En el gobierno interpretan la posición del contrincante electoral como desestabilizadora y hasta el ministro de la Producción, Dante Sica, se animó a cuantificar la supuesta pérdida que habría provocado: US$300 millones.
Más allá del intercambio de proyectiles con que la dirigencia pretende reemplazar a los debates de ideas , el comité ejecutivo del FMI afronta una instancia muy delicada, porque ha venido transfiriendo en 15 meses US$51 mil millones, casi el 80% del monto total del crédito stand by otorgado, y la oposición le achaca la responsabilidad, al igual que al gobierno, porque desde entonces:
** cayó el -1,7% del PIB,
** la deuda pública subió 29 puntos porcentuales del PBI,
** el desempleo aumentó al 10,1%,
** la pobreza creció por encima del 32% y
** la inflación se disparó al 53,9%.
Hasta un influyente economista del palo, como Carlos Melconián, calificó ese plan de “picapiedras”, al disertar en “La Semana del Management” que organiza IDEA (Instituto para el Desarrollo Empresarial de la Argentina).
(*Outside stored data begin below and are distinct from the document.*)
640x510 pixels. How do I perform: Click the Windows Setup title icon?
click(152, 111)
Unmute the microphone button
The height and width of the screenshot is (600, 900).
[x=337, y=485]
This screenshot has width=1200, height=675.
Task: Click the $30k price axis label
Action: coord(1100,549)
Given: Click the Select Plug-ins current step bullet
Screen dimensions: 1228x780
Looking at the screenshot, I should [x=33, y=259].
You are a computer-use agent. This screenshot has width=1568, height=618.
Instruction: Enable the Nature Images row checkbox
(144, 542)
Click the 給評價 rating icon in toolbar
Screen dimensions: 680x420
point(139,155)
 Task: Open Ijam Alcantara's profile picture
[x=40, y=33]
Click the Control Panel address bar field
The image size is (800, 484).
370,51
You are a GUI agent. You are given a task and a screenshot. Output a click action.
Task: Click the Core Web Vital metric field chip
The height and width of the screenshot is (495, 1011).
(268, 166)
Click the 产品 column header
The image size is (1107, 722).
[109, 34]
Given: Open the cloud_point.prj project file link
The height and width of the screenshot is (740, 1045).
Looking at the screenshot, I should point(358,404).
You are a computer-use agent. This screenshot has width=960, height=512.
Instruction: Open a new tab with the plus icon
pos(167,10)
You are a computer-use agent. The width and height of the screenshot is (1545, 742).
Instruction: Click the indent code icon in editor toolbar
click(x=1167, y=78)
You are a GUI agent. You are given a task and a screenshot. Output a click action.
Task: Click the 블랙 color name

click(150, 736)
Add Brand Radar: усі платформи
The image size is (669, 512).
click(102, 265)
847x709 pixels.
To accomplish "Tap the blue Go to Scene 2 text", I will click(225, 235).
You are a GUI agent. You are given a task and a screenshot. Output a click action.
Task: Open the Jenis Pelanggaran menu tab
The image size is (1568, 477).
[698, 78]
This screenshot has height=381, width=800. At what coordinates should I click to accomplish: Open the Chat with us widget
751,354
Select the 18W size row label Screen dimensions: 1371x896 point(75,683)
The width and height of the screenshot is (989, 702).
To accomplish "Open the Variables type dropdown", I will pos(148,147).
Así y todo, el agosto, el drenaje de divisas lleva totalizados US$10.418 millones, contando los US$ 2.615 millones que el Tesoro tuvo que usar el martes pasado para cancelar un préstamo REPO con bancos extranjeros.
Tampoco el tanteador del partido que se juega con las reservas líquidas (o cambiarias) acusaría recibo ante un eventual éxodo de la mitad de los depositado en las cuentas en dólares, ya que deberían estar cubiertos con el encaje bancario.
De esta manera, la disponibilidad efectiva en la caja del Banco Central andaría entre US$14 y 16.000 millones, según consultoras privadas, ámbito en el cual estiman que, tras el relevo presidencial, quedarán en US$4.000 millones.
Los administradores del minuto a minuto cambiario no tuvieron tiempo para levantar la cabeza y especular con el aporte o no del FMI.
Se le vino encima la licitación de Letras en dólares, que en el mercado secundario rinden más de 20%, y vencen Lecap, cuyo retorno anual es mayor al 70%.
Según Gabriel Zelpo, socio de Seido, hay que pagar US$ 1.600 millones y más de $ 50.000 millones, con el antecedente del último concurso, en el que se renovó menos de la mitad de lo que vencía.
De no ser porque se presentan en ventanilla ANSeS y otros inversores institucionales, como aseguradoras o cajas previsionales, con lo que no pasa nada si se van con las manos vacías, estimó que con las Letes en dólares en términos privados habrá una tasa de renovación muy baja.
Entre las Letes y las Lecaps, el interrogante que se abre para las reservas se llama US$7.000 millones.